ACTION ITEM:
Please copy out the entries below exactly, beginning with the line that contains "The image size is (980, 378)." and ending with the line that contains "Click the capital", and include nothing outside that span.

Dataset entries:

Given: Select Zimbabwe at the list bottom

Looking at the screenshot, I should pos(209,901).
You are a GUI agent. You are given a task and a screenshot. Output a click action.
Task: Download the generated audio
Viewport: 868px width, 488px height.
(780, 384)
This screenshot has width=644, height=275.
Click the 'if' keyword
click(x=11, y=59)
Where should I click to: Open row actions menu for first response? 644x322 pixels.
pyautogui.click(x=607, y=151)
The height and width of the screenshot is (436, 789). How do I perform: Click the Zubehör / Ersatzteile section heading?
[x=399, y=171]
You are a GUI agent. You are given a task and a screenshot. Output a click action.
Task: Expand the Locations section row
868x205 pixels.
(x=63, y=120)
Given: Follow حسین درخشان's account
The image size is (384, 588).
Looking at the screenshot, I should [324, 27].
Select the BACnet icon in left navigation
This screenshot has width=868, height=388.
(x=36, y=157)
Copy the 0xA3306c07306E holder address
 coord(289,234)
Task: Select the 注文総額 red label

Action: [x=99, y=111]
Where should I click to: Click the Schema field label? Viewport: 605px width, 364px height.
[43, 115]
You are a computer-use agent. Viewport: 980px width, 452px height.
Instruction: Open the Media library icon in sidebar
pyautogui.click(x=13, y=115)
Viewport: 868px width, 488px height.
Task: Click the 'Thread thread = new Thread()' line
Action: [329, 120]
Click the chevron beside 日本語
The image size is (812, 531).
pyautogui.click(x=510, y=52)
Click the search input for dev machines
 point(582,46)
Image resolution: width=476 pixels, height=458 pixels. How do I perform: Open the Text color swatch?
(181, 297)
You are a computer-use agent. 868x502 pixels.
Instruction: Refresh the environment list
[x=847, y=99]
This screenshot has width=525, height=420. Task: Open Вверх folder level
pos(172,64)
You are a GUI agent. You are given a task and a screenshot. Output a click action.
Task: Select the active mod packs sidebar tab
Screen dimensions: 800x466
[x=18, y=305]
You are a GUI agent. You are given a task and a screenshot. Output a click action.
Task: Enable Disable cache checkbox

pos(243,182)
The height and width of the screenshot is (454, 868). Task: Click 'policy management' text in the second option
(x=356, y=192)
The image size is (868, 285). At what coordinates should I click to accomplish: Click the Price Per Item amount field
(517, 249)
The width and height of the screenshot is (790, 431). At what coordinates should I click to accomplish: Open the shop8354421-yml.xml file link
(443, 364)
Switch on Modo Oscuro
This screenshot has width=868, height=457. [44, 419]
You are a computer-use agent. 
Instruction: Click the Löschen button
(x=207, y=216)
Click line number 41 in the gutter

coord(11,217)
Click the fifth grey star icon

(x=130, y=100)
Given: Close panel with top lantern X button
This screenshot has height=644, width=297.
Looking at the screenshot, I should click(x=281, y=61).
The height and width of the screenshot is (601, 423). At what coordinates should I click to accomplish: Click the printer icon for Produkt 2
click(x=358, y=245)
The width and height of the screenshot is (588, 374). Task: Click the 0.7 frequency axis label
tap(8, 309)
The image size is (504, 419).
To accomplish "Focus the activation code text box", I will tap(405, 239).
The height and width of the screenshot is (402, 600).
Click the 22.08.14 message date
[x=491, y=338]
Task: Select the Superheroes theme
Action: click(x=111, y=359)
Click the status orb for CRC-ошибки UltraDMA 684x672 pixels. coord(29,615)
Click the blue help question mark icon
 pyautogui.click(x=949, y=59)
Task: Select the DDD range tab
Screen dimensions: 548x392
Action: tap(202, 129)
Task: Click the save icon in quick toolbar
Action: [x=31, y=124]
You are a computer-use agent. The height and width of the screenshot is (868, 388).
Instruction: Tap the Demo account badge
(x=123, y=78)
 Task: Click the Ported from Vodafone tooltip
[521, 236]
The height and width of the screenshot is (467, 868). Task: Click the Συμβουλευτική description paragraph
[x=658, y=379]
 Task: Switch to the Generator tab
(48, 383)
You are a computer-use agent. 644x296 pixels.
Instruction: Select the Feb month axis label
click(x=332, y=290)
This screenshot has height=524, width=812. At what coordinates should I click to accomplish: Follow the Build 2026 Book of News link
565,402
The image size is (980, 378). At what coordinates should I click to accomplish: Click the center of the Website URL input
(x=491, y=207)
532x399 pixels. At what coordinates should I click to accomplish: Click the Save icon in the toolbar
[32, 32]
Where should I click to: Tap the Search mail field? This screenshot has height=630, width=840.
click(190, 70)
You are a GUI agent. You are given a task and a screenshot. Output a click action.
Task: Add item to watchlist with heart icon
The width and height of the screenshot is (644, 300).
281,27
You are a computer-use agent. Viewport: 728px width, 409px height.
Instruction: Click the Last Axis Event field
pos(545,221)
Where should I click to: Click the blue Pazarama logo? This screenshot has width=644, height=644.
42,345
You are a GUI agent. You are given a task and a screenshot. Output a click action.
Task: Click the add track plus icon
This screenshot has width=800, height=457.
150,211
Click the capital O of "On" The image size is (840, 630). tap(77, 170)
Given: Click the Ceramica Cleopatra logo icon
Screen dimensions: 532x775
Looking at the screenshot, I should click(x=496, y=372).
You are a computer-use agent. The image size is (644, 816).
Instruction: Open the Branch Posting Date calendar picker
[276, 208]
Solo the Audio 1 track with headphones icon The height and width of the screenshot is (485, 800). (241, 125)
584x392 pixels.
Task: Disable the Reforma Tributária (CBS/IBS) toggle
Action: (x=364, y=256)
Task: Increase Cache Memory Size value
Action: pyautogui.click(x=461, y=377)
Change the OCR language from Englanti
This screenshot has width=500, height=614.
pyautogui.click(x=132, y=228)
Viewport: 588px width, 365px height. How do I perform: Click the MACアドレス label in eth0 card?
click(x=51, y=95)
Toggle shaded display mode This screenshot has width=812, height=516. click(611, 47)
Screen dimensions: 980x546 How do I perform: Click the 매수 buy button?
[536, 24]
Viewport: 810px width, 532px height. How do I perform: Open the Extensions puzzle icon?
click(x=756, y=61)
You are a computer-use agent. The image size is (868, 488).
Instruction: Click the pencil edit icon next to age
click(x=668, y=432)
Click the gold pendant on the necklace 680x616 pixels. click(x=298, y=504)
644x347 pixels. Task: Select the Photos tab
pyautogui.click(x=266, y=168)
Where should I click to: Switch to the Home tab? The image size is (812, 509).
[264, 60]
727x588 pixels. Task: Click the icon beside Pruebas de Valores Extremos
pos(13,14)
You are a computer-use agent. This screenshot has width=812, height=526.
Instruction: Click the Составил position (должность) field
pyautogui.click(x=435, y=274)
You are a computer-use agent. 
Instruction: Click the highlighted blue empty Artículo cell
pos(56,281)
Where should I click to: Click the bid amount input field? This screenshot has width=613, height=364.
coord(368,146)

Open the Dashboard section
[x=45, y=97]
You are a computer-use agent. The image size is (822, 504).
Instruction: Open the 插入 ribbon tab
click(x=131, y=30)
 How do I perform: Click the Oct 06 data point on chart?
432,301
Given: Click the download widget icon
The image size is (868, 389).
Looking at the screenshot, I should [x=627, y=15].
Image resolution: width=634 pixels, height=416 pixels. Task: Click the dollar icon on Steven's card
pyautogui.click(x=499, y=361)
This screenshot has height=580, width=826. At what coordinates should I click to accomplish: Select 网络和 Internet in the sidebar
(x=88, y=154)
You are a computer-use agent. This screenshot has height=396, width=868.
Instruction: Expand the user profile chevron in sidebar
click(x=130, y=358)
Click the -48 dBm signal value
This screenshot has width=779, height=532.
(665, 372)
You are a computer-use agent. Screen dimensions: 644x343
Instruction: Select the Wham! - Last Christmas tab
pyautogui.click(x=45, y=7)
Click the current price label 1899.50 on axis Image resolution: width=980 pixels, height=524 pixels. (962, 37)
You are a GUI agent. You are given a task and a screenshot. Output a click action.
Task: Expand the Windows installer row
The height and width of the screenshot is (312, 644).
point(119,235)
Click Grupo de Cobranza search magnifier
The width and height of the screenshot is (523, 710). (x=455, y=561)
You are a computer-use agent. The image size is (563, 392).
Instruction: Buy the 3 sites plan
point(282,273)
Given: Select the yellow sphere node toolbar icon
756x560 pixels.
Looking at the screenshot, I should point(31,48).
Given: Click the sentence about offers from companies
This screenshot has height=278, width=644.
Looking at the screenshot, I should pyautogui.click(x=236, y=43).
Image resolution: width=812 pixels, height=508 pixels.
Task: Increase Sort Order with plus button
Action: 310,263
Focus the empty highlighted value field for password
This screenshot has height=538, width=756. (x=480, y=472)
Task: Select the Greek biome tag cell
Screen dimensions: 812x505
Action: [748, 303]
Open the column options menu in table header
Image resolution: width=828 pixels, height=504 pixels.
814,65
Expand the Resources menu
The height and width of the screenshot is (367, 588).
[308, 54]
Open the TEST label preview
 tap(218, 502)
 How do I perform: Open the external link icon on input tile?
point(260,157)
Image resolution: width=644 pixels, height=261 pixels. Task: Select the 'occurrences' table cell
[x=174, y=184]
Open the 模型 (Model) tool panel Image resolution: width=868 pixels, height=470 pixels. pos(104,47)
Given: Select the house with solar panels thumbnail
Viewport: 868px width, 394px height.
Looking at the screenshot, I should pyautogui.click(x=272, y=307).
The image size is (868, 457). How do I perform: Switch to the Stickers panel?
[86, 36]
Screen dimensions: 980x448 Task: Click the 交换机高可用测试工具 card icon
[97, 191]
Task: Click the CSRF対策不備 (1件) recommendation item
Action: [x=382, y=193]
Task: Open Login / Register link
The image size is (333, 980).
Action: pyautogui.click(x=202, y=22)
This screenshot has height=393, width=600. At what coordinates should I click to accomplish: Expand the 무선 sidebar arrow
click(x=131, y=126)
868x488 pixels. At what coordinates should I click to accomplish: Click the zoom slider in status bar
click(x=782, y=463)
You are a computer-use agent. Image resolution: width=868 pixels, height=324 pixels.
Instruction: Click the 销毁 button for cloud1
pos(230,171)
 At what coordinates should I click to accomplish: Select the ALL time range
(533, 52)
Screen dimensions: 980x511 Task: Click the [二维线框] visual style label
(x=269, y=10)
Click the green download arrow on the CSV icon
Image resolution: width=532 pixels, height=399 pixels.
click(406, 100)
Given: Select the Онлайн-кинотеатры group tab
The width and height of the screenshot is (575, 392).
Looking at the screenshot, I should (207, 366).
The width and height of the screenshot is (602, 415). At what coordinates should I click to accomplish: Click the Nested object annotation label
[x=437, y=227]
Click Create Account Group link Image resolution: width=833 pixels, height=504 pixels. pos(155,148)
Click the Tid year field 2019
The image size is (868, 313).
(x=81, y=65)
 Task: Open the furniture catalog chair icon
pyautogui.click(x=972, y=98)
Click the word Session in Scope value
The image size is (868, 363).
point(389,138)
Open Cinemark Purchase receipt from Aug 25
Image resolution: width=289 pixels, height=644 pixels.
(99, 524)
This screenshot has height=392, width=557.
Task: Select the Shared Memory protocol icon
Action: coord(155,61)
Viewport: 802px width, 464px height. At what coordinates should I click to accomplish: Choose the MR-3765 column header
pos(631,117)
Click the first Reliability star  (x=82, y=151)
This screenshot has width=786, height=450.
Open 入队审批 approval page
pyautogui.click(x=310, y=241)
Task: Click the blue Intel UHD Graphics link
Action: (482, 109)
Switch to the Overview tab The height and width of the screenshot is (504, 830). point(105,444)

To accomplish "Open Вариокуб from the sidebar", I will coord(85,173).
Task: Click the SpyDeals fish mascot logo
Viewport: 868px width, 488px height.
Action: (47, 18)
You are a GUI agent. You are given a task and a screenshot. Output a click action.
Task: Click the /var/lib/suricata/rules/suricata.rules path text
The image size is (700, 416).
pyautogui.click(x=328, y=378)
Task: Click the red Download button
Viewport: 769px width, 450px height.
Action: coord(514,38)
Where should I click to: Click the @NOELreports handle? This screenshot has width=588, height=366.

REPLY:
The image size is (980, 378). At what coordinates should I click to accomplish: Click the center of the Website URL input
(x=491, y=207)
532x399 pixels. At what coordinates should I click to accomplish: Click the Save icon in the toolbar
[32, 32]
Where should I click to: Tap the Search mail field? This screenshot has height=630, width=840.
click(190, 70)
You are a GUI agent. You are given a task and a screenshot. Output a click action.
Task: Add item to watchlist with heart icon
The width and height of the screenshot is (644, 300).
281,27
You are a computer-use agent. Viewport: 728px width, 409px height.
Instruction: Click the Last Axis Event field
pos(545,221)
Where should I click to: Click the blue Pazarama logo? This screenshot has width=644, height=644.
42,345
You are a GUI agent. You are given a task and a screenshot. Output a click action.
Task: Click the add track plus icon
This screenshot has width=800, height=457.
150,211
Click the capital O of "On" The image size is (840, 630). tap(77, 170)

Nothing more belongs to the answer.